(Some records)
----

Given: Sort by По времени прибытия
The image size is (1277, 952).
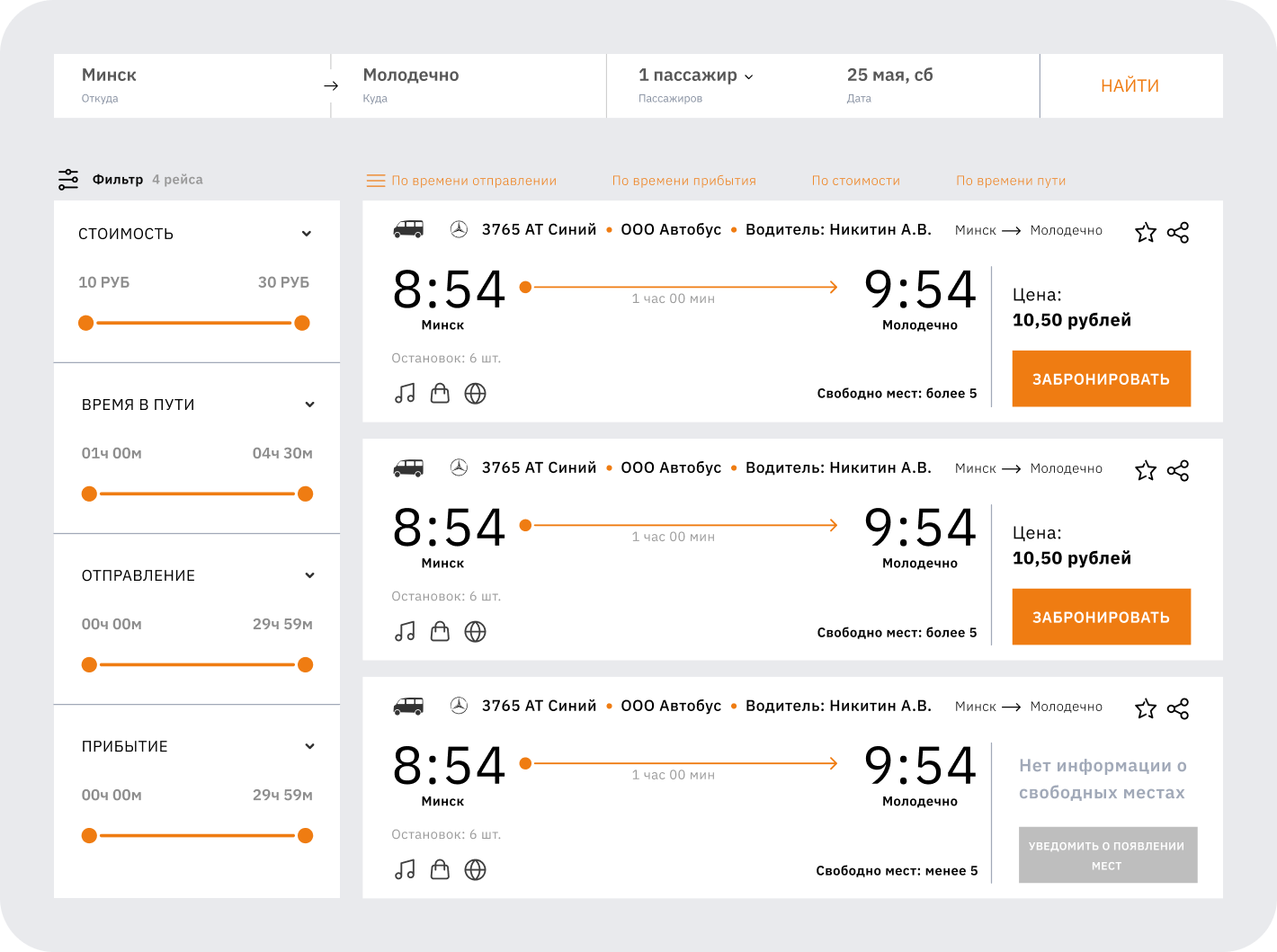Looking at the screenshot, I should click(683, 181).
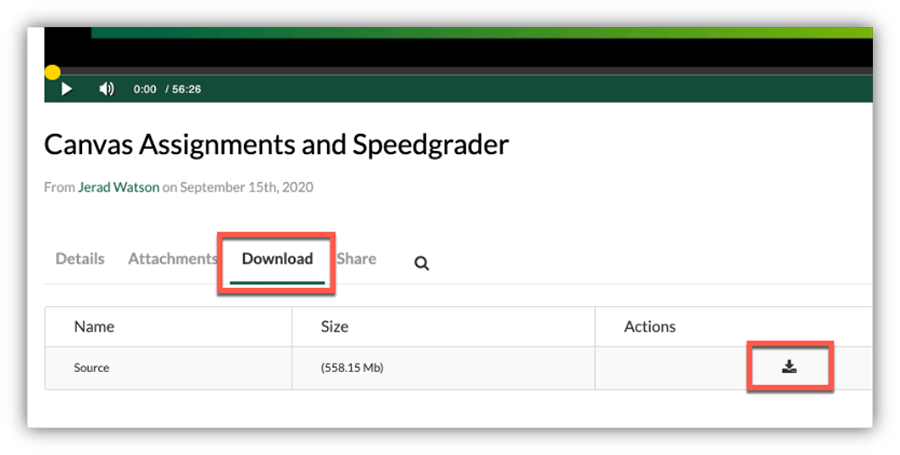
Task: Click the Actions column header
Action: click(649, 327)
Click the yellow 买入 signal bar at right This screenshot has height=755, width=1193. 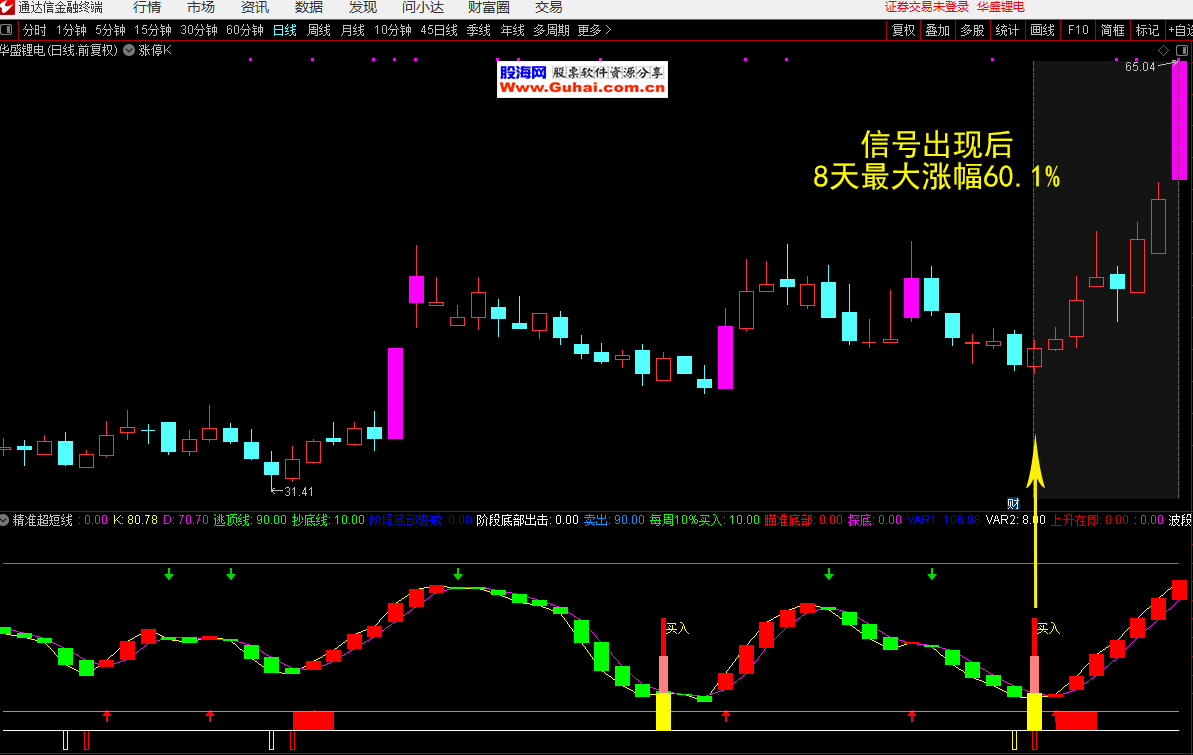(1034, 711)
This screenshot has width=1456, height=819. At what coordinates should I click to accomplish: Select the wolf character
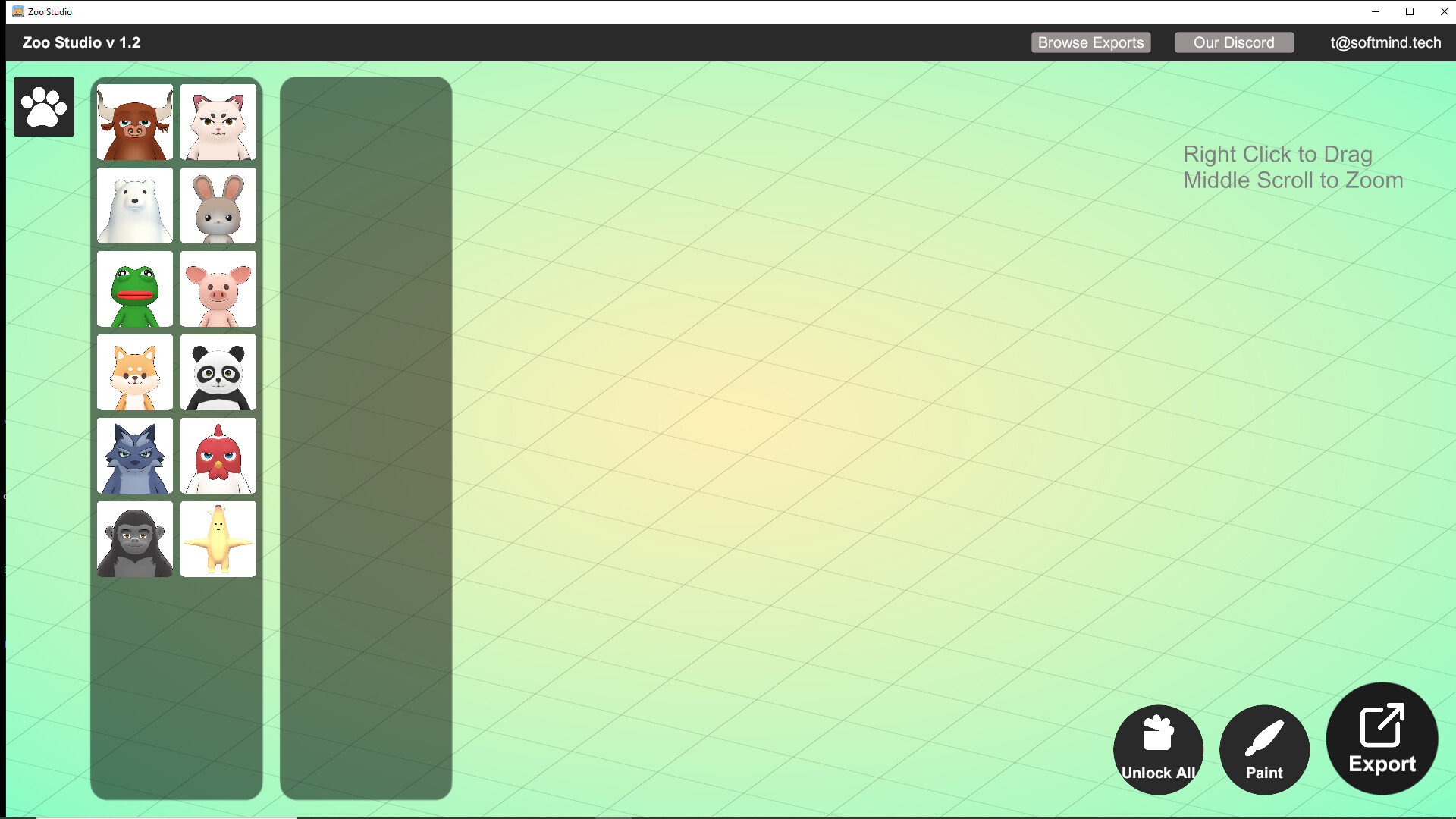(134, 455)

----

EXERCISE OBJECTIVE:
In the listing, substitute "fox" for "wolf", starting at the line that contains "This screenshot has width=1456, height=819." and ending at the end of the listing. Give back only those lines, and leave the pictures out.

COMPLETE OUTPUT:
This screenshot has width=1456, height=819. At what coordinates should I click to accomplish: Select the fox character
(134, 455)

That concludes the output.